Votre objectif >> Rédigez la suite du texte sur l'outil de la ligne et la présence à soi, à partir de son dernier paragraphe.

:: Extrait du texte ::

Parmi les défis de l’attention, il y a celui de la présence à soi ? Sommes-nous conscients de nos états internes ? Sommes-nous dans la bonne posture pour amorcer une discussion, un échange ou une réunion qui s’annoncent difficiles ?

UN OUTIL POUR CALIBRER NOS ÉTATS INTERNES : LA LIGNE

J’ai récemment découvert, grâce au programme Enneagram Prison Project, un outil à la fois simple et puissant : BELOW and ABOVE the line, en français « au dessus et au dessous de la ligne « .

Un outil simple…

Il s’agit simplement de se poser la question : où suis – Je ? En référence à une ligne imaginaire qui représente un état neutre dans lequel nous évoluons rarement.
Être au dessus de la ligne, c’est être en posture d’ouverture de curiosité, de réceptivité. C’est accepter de faire différemment, sortir de ses habitudes et de ses schémas routiniers [pour ceux qui connaissent le modèle de l’ennéagramme, c’est ne pas s’enfermer dans les automatismes, ne pas être en pilote automatique].

Être sous la ligne, c’est être en posture fermée, en proie à nos ruminations intérieures, c’est vouloir avoir raison. Cela correspond aux moments où nous nous racontons des histoires, nous faisons des projections, attribuons des pensées, sommes critiques au sens négatif du terme.

Visuel illustrant la ligne de flottaison

Et vous, au moment où vous lisez ce paragraphe, faites une pause : où êtes-vous en ce début de journée, en cette fin de journée, en cet instant? Êtes-vous au dessus ou au dessous de cette ligne ? Il est probable que si vous étiez très « en dessous de la ligne », vous auriez déjà quitté la lecture de ce billet ou ne l’auriez pas démarrée. Si vous êtes parvenu jusque-là, c’est que vous êtes sur la ligne ou au-dessus, ouverte et curieux, avec l’envie d’apprendre.

:::
:: Entrées ::

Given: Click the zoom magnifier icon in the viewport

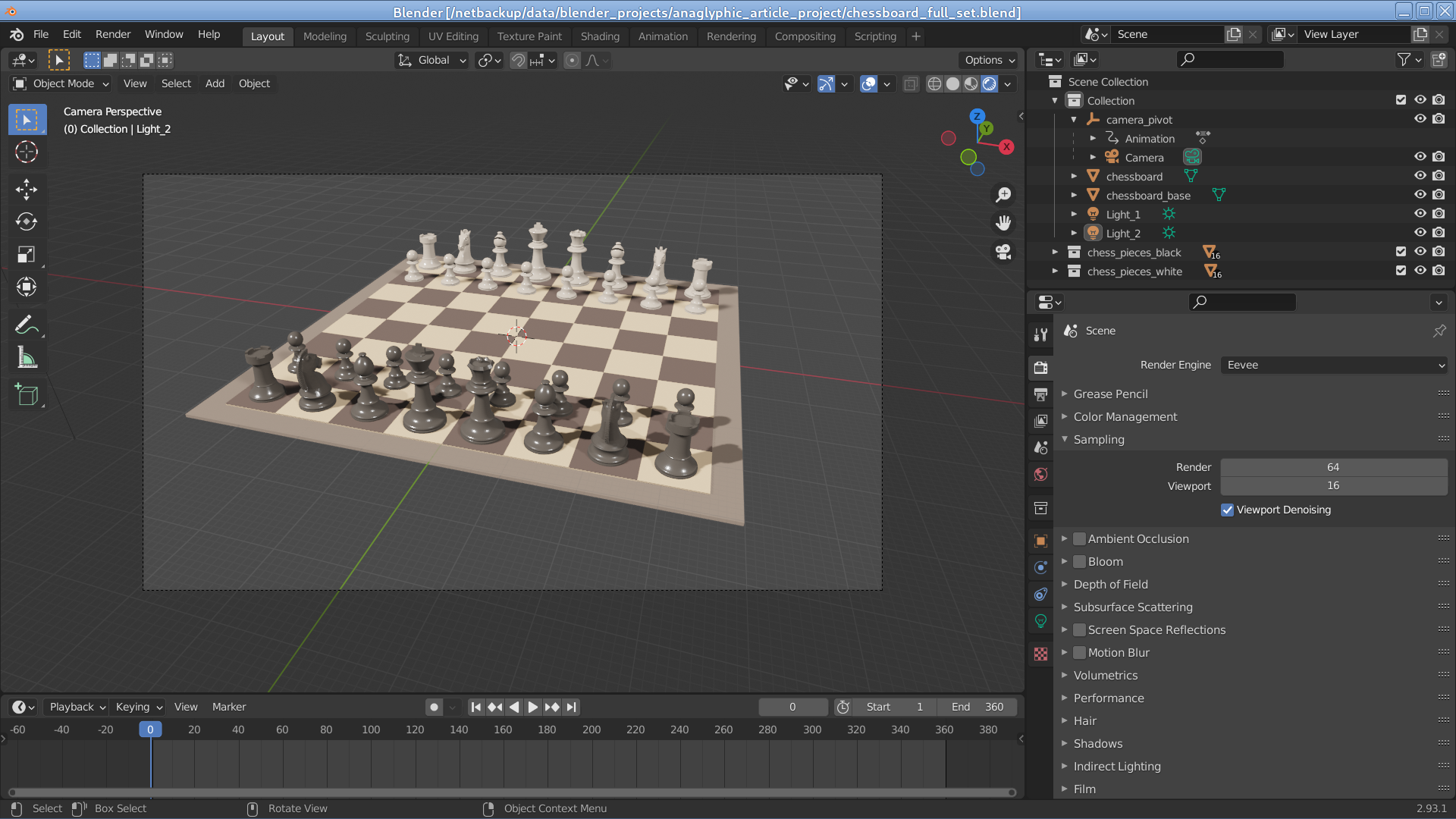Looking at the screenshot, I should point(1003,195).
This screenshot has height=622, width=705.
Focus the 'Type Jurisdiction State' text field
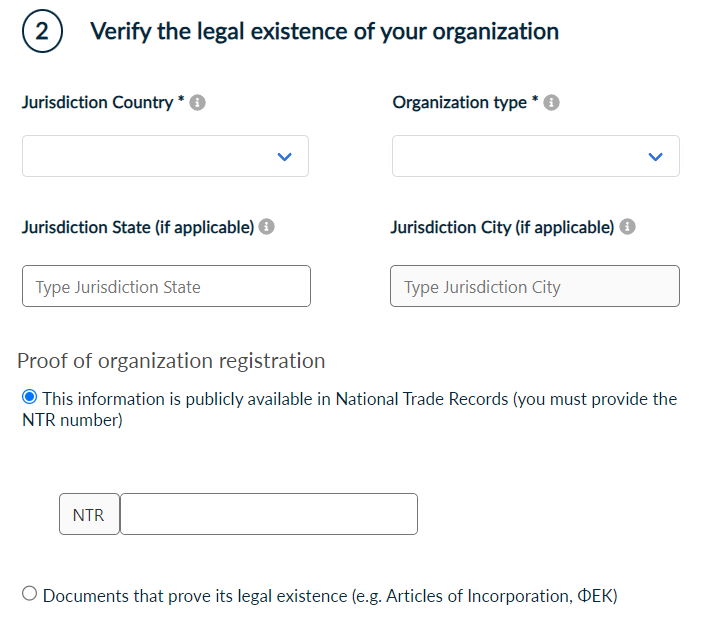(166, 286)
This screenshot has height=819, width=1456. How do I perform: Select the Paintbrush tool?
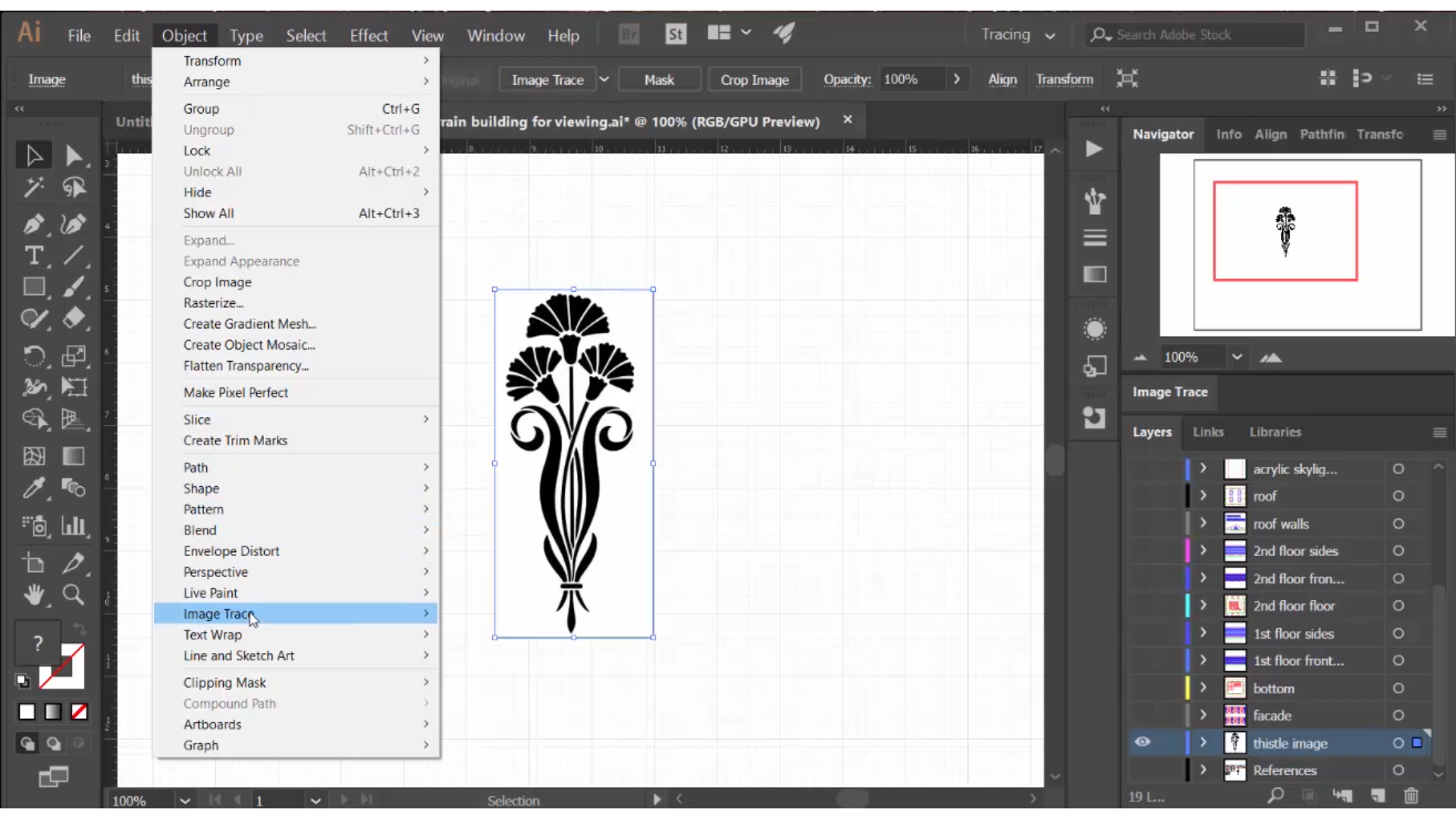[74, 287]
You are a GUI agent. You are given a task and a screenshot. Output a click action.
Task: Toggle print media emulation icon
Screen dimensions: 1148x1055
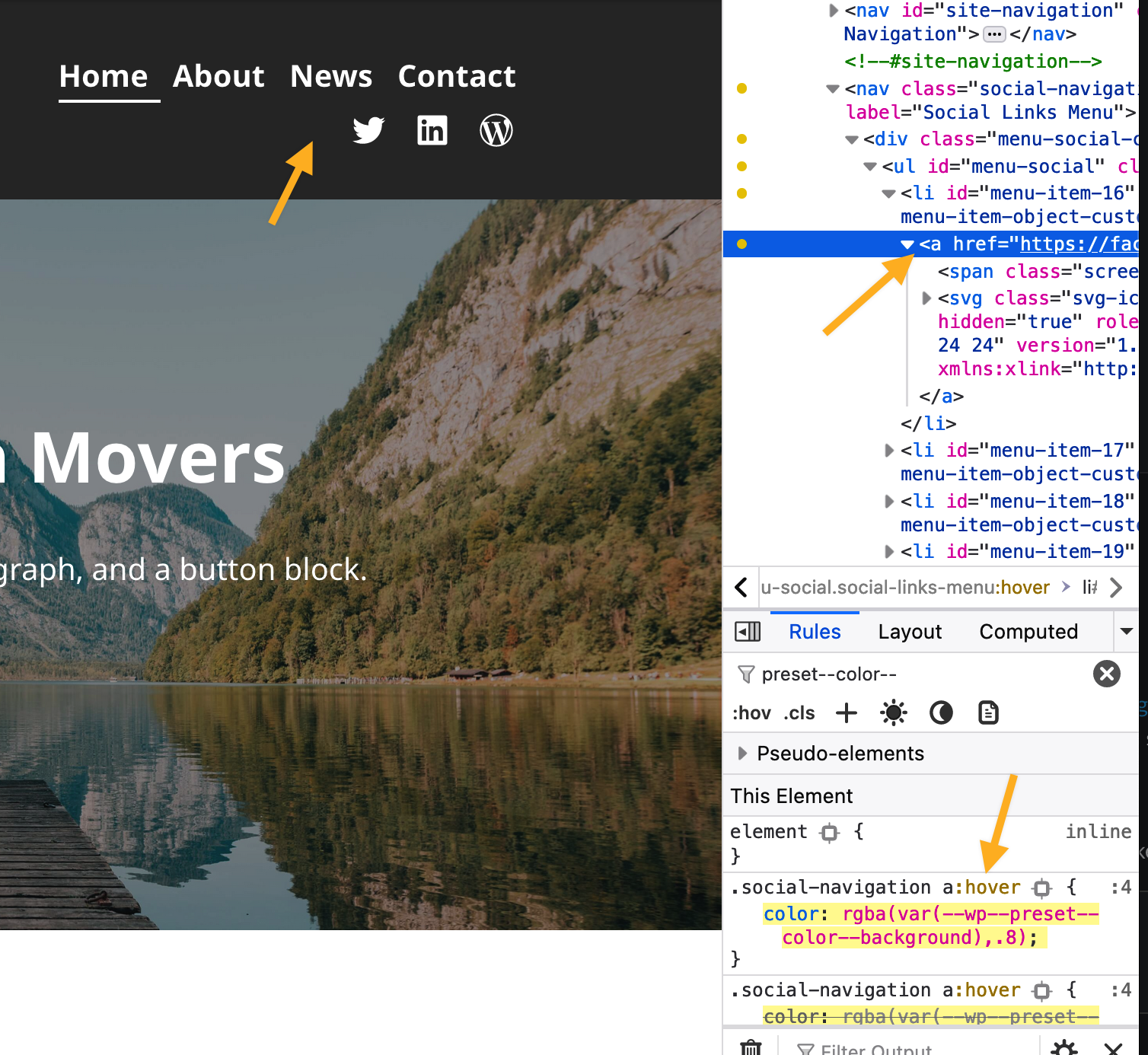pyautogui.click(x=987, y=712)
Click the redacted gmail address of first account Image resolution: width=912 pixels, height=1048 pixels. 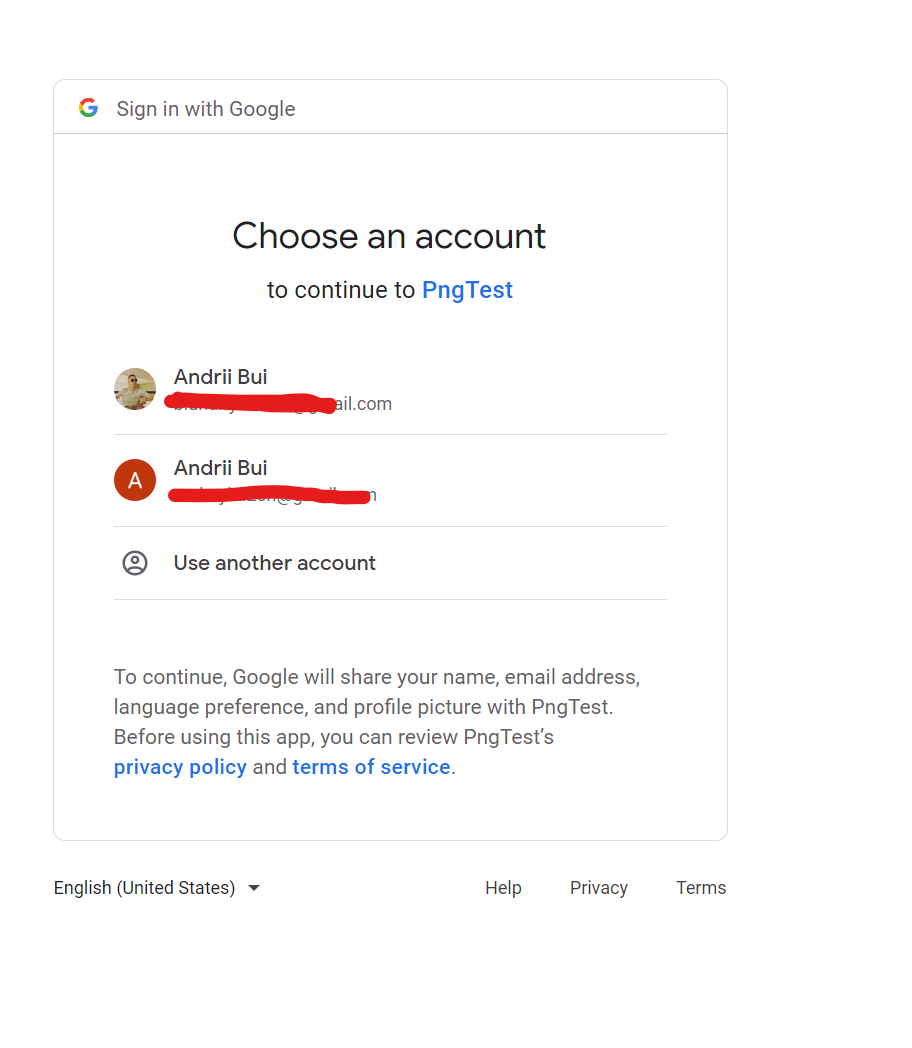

:::

Réponse attendue >>
…qui trouve ses origines chez le conseil en management

Cette approche a été développée par un cabinet de conseil qui intervient sur le thème du leadership : les consultants posent cette question au début de chaque réunion, lors de missions d’accompagnement. En effet, ils considèrent, à raison, qu’une saine discussion ne peut s’amorcer que lorsque chaque participant a pris conscience de sa disposition intérieure.

Voici une vidéo, en anglais qui présente cette notion, en trois minutes. Les dessins sont suffisamment explicites même si vous ne parlez pas anglais :

UN OUTIL TOUT TERRAIN

Une méthode à utiliser dans tous les contextes

J’apprécie particulièrement la simplicité de cette technique qui peut être utilisée dans tous les contextes personnels ou professionnels.
Les aficionados de l’intelligence collective proposent des tours de table au cours desquels chacun partage sa météo. J’ai souvent vu des participants communiquer une information pour se débarrasser du bâton de paroles ou passer trop vite sans réellement se demander, intérieurement, s’ils étaient en posture d’amorcer de réels échanges.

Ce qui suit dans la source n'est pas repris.